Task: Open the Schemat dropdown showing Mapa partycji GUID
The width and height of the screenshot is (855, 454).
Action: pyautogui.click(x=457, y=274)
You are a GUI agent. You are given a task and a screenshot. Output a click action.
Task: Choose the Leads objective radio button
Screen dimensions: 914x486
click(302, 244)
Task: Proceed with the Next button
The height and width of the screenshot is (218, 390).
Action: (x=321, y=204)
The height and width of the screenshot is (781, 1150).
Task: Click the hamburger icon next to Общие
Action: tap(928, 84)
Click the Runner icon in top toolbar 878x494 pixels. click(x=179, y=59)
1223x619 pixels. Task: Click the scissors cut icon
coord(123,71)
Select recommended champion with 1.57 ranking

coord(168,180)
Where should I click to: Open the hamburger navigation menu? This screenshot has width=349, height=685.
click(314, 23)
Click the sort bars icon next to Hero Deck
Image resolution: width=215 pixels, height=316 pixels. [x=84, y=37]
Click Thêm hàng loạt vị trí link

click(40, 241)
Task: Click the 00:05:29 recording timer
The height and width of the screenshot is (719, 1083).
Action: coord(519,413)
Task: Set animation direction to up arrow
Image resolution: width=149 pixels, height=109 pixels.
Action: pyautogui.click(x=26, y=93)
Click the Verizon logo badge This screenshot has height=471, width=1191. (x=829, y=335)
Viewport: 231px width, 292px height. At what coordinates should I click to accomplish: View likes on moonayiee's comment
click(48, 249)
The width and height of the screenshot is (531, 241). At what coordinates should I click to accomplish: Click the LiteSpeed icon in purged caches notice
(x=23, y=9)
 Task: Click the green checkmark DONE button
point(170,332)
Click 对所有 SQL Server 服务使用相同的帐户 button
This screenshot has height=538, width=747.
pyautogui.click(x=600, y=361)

· · · ·

**ASSIGNMENT:** So that no detail is lost, give every line of the data again exactly.

**SOLUTION TO THE PROBLEM:**
Task: Open the Schemat dropdown showing Mapa partycji GUID
The width and height of the screenshot is (855, 454).
Action: pyautogui.click(x=457, y=274)
You are a GUI agent. You are given a task and a screenshot. Output a click action.
Task: Choose the Leads objective radio button
Screen dimensions: 914x486
click(302, 244)
Task: Proceed with the Next button
The height and width of the screenshot is (218, 390).
Action: (x=321, y=204)
The height and width of the screenshot is (781, 1150).
Task: Click the hamburger icon next to Общие
Action: tap(928, 84)
Click the Runner icon in top toolbar 878x494 pixels. click(x=179, y=59)
1223x619 pixels. Task: Click the scissors cut icon
coord(123,71)
Select recommended champion with 1.57 ranking

coord(168,180)
Where should I click to: Open the hamburger navigation menu? This screenshot has width=349, height=685.
click(314, 23)
Click the sort bars icon next to Hero Deck
Image resolution: width=215 pixels, height=316 pixels. [x=84, y=37]
Click Thêm hàng loạt vị trí link

click(40, 241)
Task: Click the 00:05:29 recording timer
The height and width of the screenshot is (719, 1083).
Action: coord(519,413)
Task: Set animation direction to up arrow
Image resolution: width=149 pixels, height=109 pixels.
Action: pyautogui.click(x=26, y=93)
Click the Verizon logo badge This screenshot has height=471, width=1191. (x=829, y=335)
Viewport: 231px width, 292px height. At what coordinates should I click to accomplish: View likes on moonayiee's comment
click(48, 249)
The width and height of the screenshot is (531, 241). At what coordinates should I click to accomplish: Click the LiteSpeed icon in purged caches notice
(x=23, y=9)
 Task: Click the green checkmark DONE button
point(170,332)
Click 对所有 SQL Server 服务使用相同的帐户 button
This screenshot has height=538, width=747.
pyautogui.click(x=600, y=361)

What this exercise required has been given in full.